**DATA FOR THIS EXERCISE**
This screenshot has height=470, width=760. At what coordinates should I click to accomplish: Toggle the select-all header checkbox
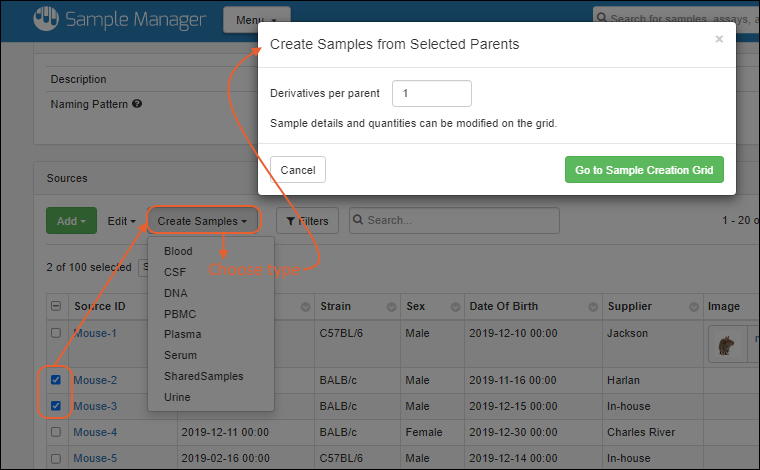56,306
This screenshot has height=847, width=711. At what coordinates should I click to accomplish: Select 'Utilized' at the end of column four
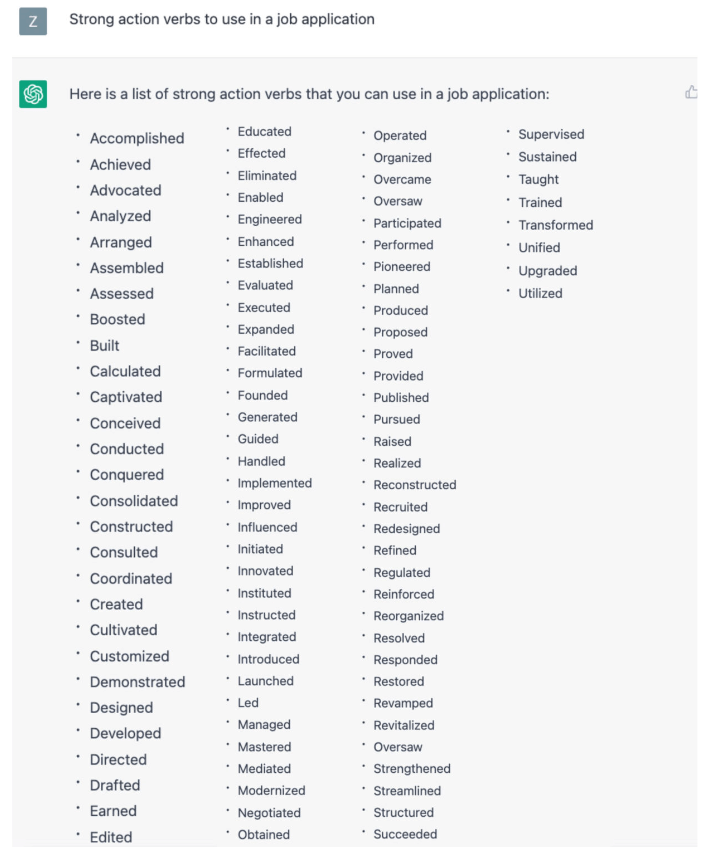coord(540,293)
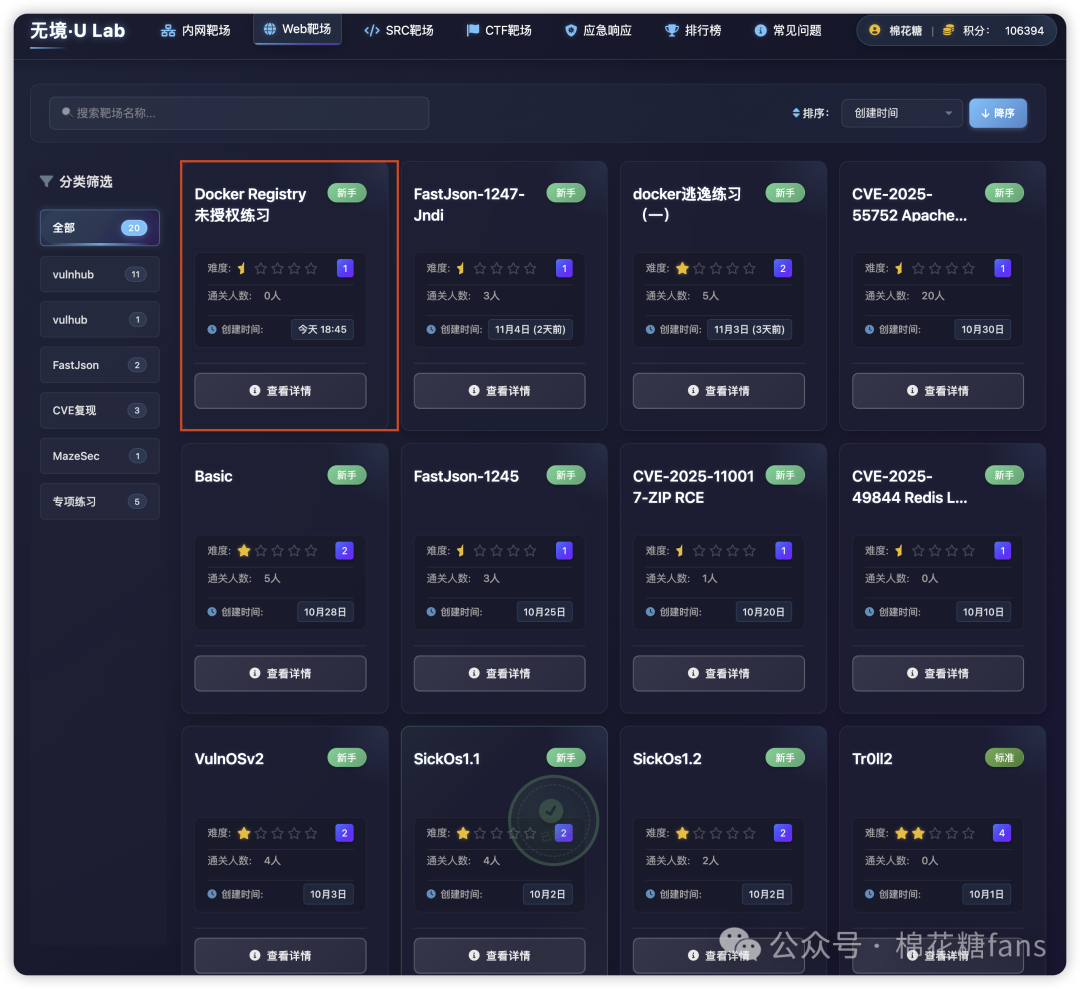Click the 积分 coins icon
Screen dimensions: 1080x989
[948, 30]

**ABOUT THIS TASK**
I'd like the material repeated word for word, without the pictures it holds.

**RESULT FOR THIS EXERCISE**
This screenshot has height=470, width=760. At what coordinates should I click to accomplish: Toggle the select-all header checkbox
56,306
This screenshot has height=847, width=711. At what coordinates should I click to accomplish: Select 'Utilized' at the end of column four
coord(540,293)
Click the 积分 coins icon
Screen dimensions: 1080x989
[948, 30]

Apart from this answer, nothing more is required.